The study population was derived from national surveys from 1985 to 2010, and a consistent stratified cluster sampling procedure and method of measurement contributed to the comparability of the data from different survey years.

We provided the prevalence of obesity and overweight using both the WHO and International Obesity Task Force definitions at the national level, making international comparisons possible.

This is one of the largest reports in Asian children on gender disparity related to the temporal change in obesity and overweight prevalence in urban and rural areas, thus providing new information about OR prevalence trends for obesity in boys versus girls.

Some 15–18-year-old adolescents who could not attend senior high school were not investigated in the school-based national survey.
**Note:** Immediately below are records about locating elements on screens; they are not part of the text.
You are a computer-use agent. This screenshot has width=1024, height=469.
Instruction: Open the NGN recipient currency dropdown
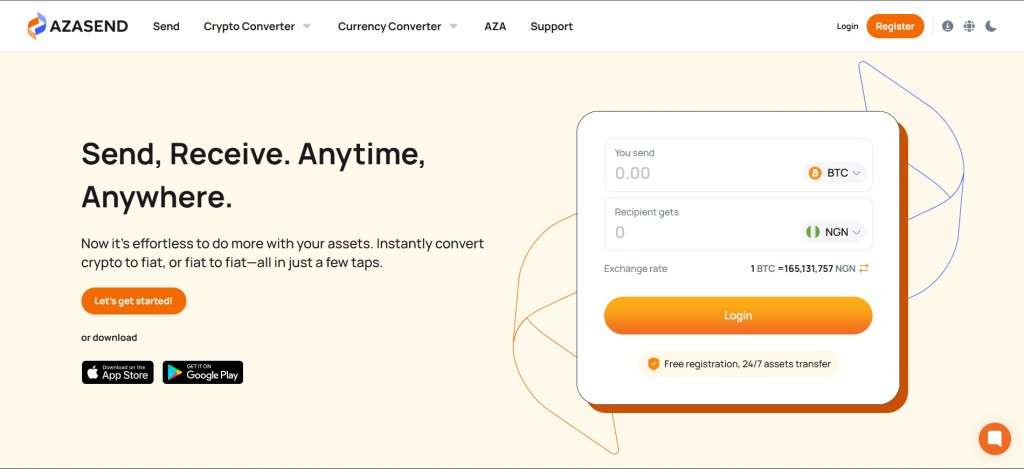(x=835, y=232)
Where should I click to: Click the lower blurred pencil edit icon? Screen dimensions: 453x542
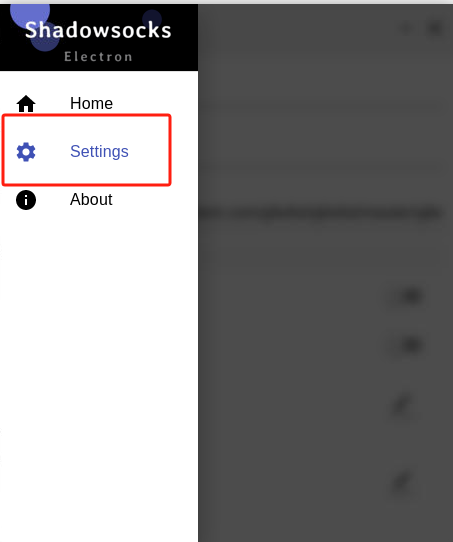tap(402, 482)
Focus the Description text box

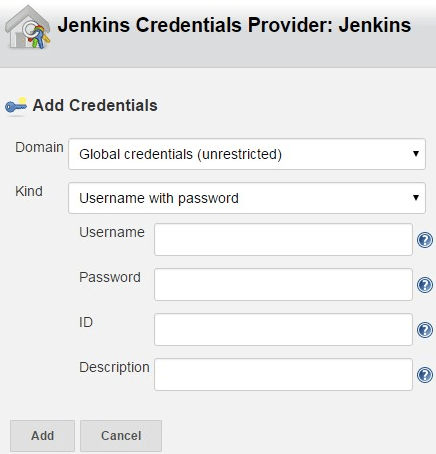point(283,375)
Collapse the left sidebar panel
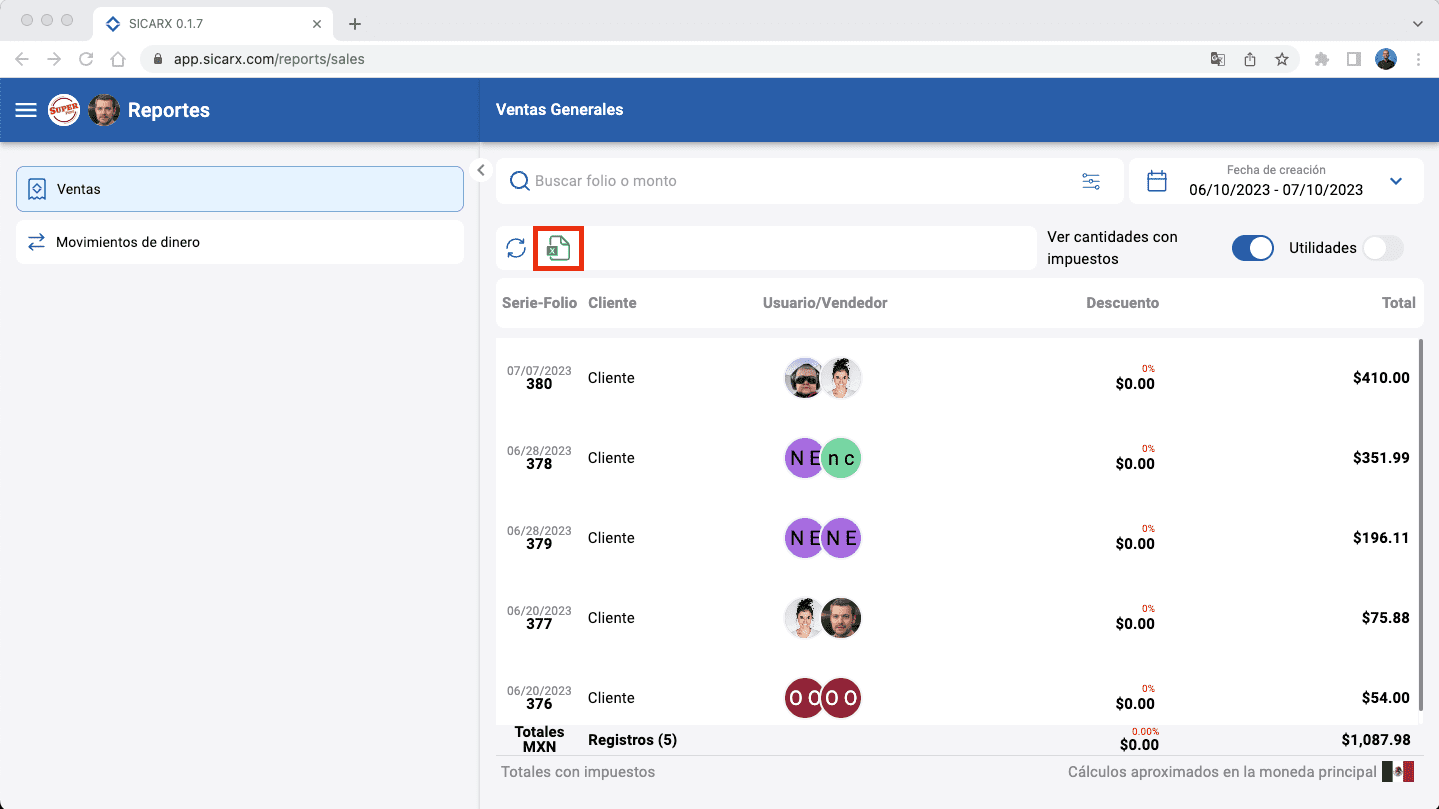Image resolution: width=1439 pixels, height=809 pixels. coord(481,170)
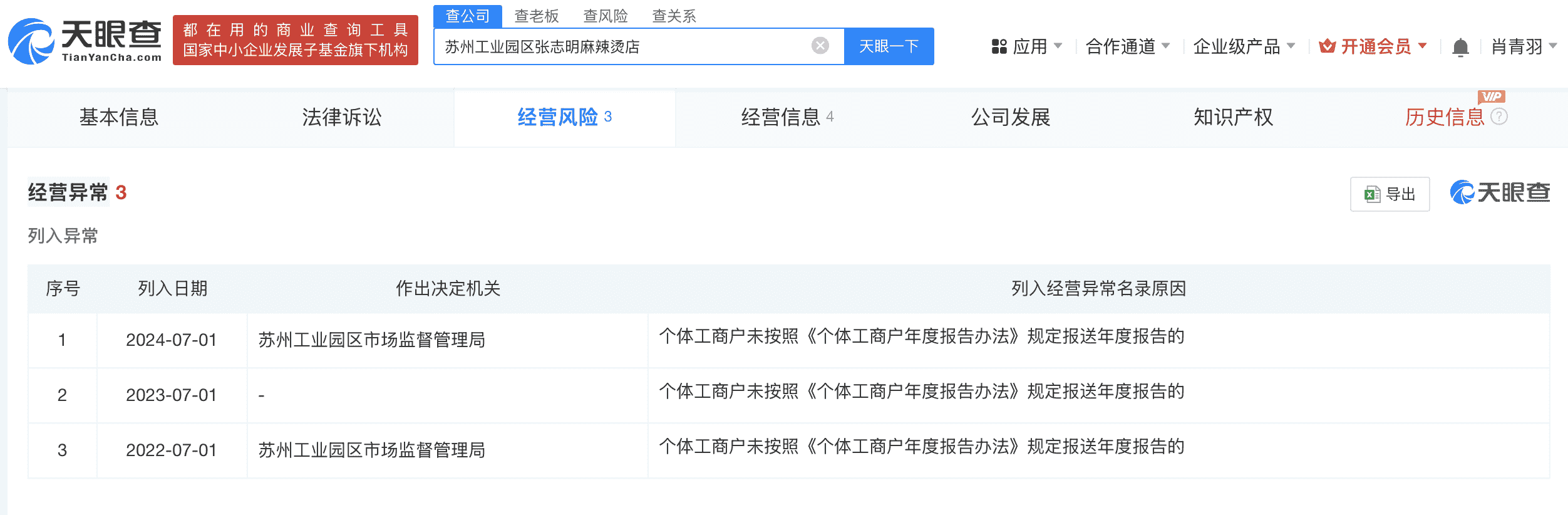Viewport: 1568px width, 515px height.
Task: Expand the 合作通道 dropdown
Action: point(1127,46)
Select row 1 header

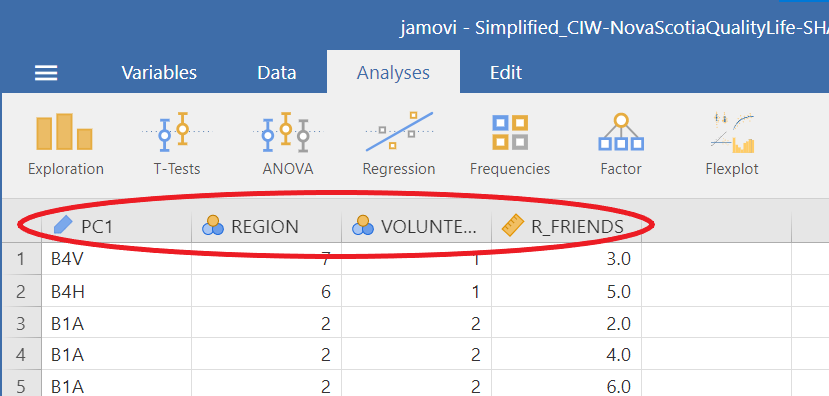pos(21,259)
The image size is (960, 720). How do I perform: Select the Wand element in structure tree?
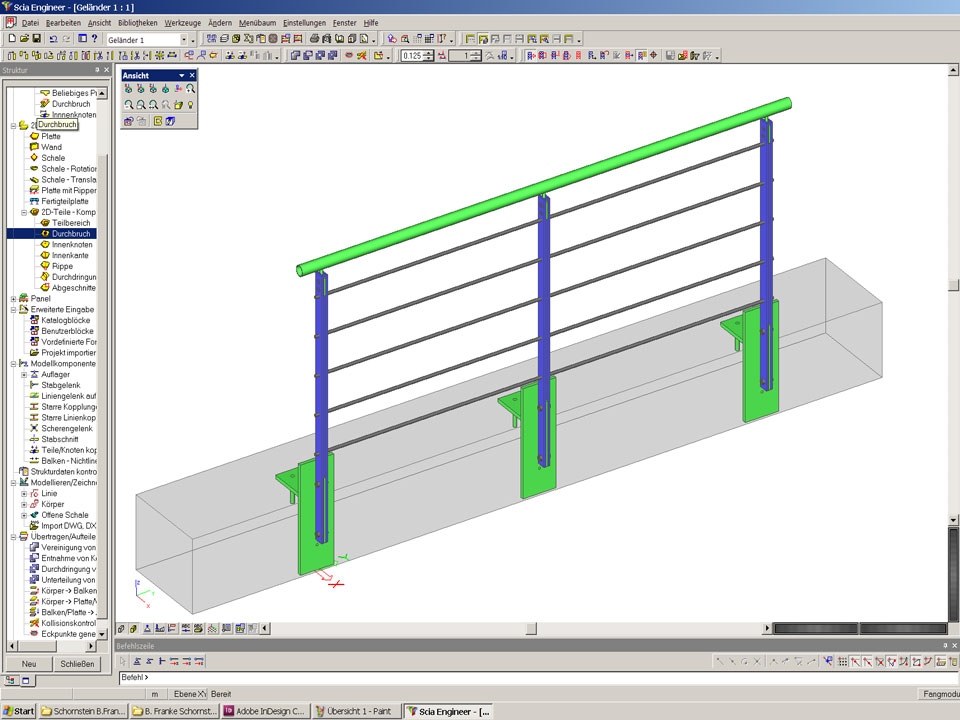(51, 147)
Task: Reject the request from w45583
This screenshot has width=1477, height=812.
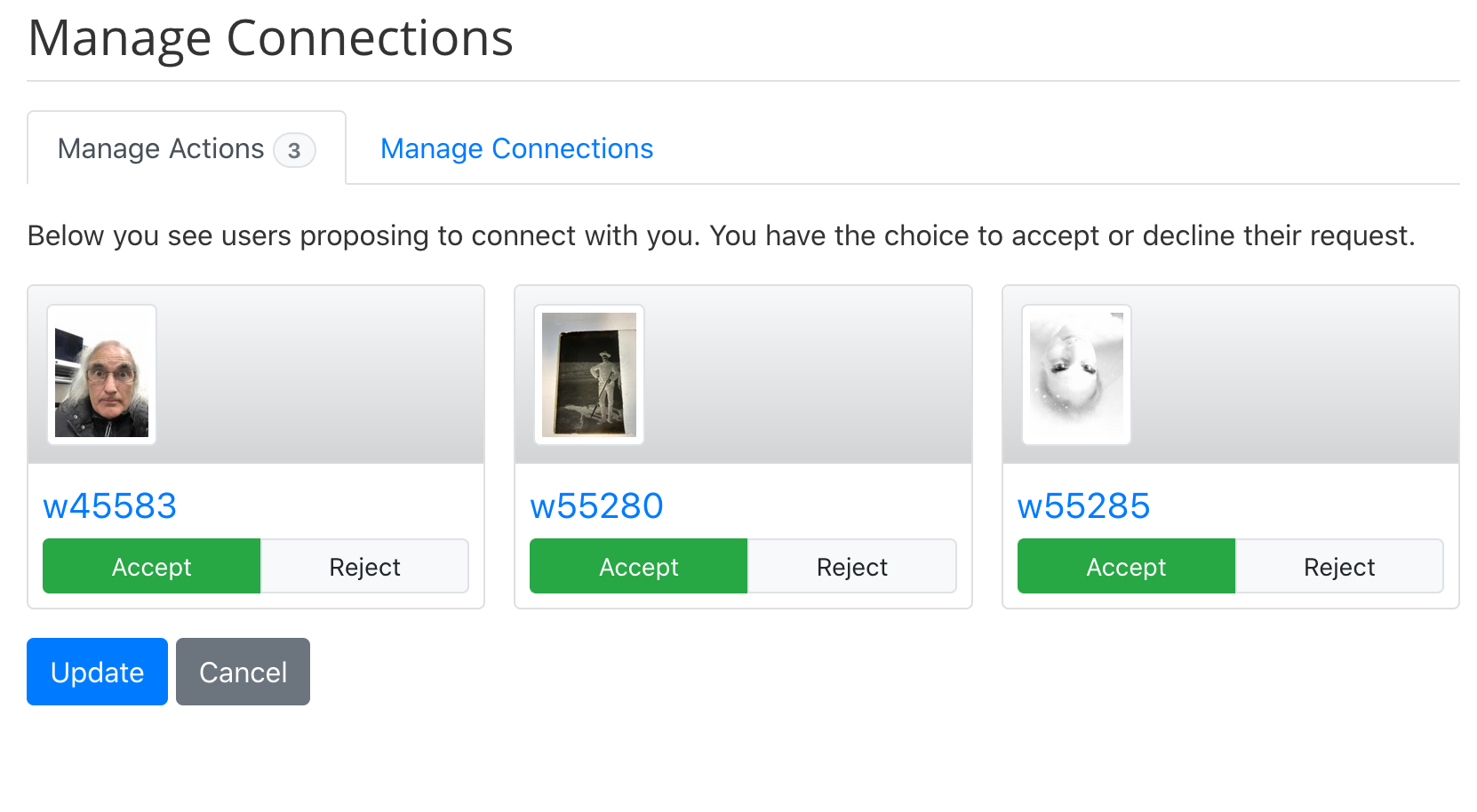Action: [x=364, y=566]
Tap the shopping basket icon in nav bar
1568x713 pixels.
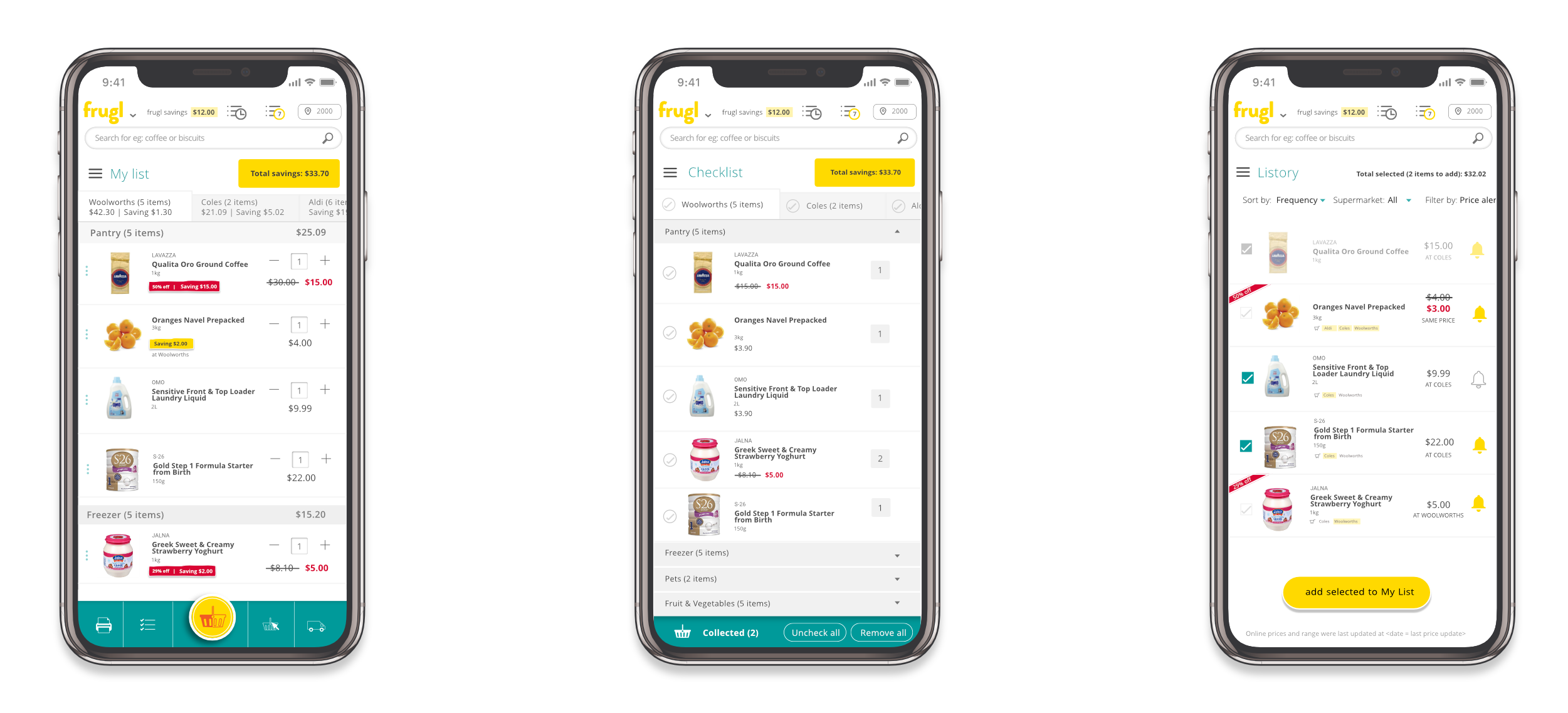coord(213,617)
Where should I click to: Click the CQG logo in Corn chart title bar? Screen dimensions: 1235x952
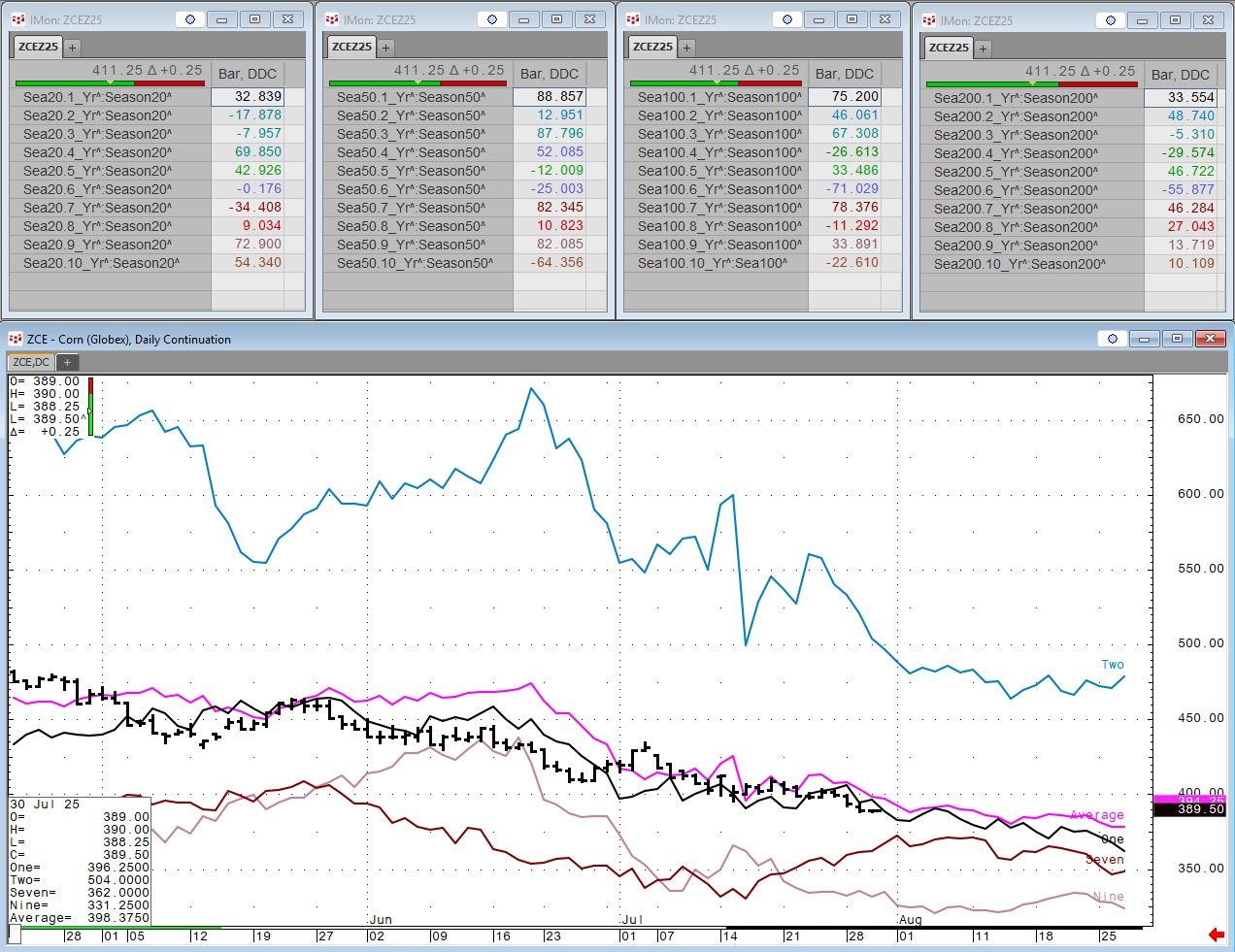(x=15, y=339)
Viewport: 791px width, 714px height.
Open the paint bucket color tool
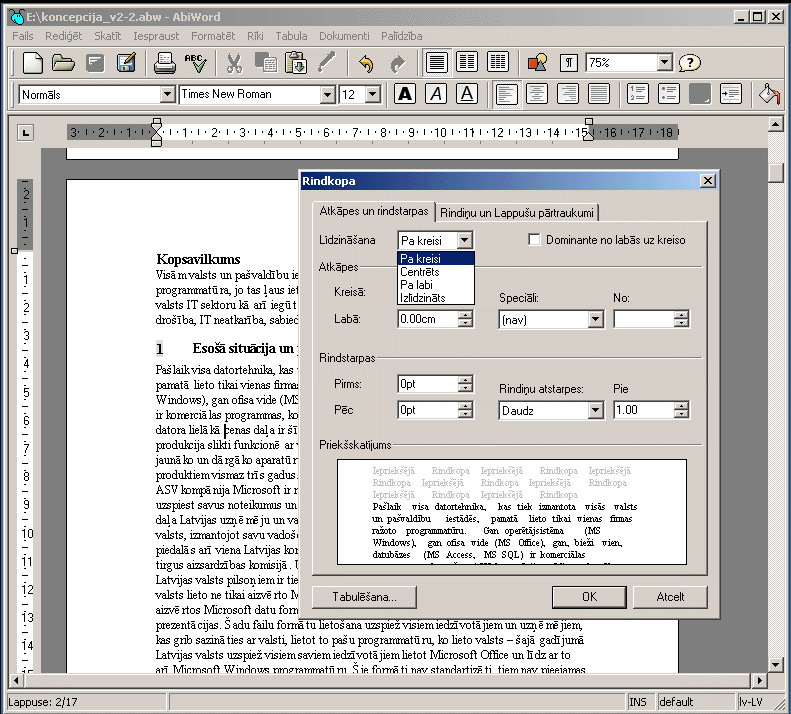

Some risk factors that were not measured in this study, such as family income, parents' body mass index and number of siblings, may also contribute to the trends in obesity.

Introduction

Childhood obesity is becoming a topic of great concern due to the rising prevalence of this condition across the globe.1–3 A previous study predicted that by 2010, over 40% of children in the North American and Eastern Mediterranean WHO regions, 38% in the European region, 27% in the Western Pacific region and 22% in the South-East Asian region would be overweight/obese.4 China has now joined the world epidemic of obesity, in which the prevalence of childhood overweight has markedly increased from 1.11% in 1985 to 9.62% in 2010, while the prevalence of childhood obesity increased from 0.13% in 1985 to 4.95% in 2010.5

Worldwide, the combined prevalence of overweight and obesity rose by 47.1% for children between 1980 and 2013.6 Since 1980, the prevalence of overweight and obesity in developed countries has increased from 16.9% to 23.8% in boys and 16.2% to 22.6% in girls; similarly, the prevalence has also increased in developing countries from 8.1% to 12.9% in boys and from 8.4% to 13.4% in girls.6 Although the obesity prevalence in either boys or girls has markedly increased in different parts of the world, gender differences in prevalence have been observed. In contrast to the USA, UK and Cuba, in many countries or regions, such as Belgium, Canada, Greece, India, Japan, mainland China and East Asia, the prevalence of obesity in boys is higher than that in girls.6–7 Previous studies showed that gender differences in secular trends in obesity varied in different regions, ethnicities and populations,8–9 but few of them focused on how gender disparities in obesity change over time. In China, it has been reported that urban children were more susceptible to obesity than rural children,10–11 and the changing pace of obesity prevalence was faster in boys than in girls in urban Chinese children.11 However, the question still remains as to whether this trend exists in rural areas in China and how gender disparities in obesity and overweight change over time in urban and rural areas. This study may therefore have implications for health policymakers and researchers considering targeted intervention strategies for obesity prevention.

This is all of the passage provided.